- **QUOTED PASSAGE**:
Today is the 50th anniversary of the signing of the Civil Rights Act, one of the most important markers of racial progress--and its lack--in the United States. President Lyndon Johnson signed it to end Jim Crow segregation. Even conservatives like William F. Buckley have agreed, in recent years, that it greatly improved the status and life chances of African Americans in particular, and that federal intervention had been necessary to do so.
Yet, segregation continues in nearly every arena of life and becomes increasingly more difficult to address through the Civil Rights Act as it currently stands and is applied. Although the Act has evolved over time through case law and amendments to cover disparate impact as well as discriminatory intent, a plaintiff's ability to get a remedy under the impact clauses can easily be derailed. What better time than the half century mark to call for stronger remedies to modern-day discrimination, whose mechanisms are often hidden?

- **GIVEN DATA**:
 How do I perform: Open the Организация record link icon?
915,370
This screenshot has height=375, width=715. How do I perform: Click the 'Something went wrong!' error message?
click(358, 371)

- **WORK INSTRUCTIONS**:
In the passage on the Civil Rights Act's 50th anniversary, which president signed the Act?

- **RESULT OF THE EXERCISE**:
Lyndon Johnson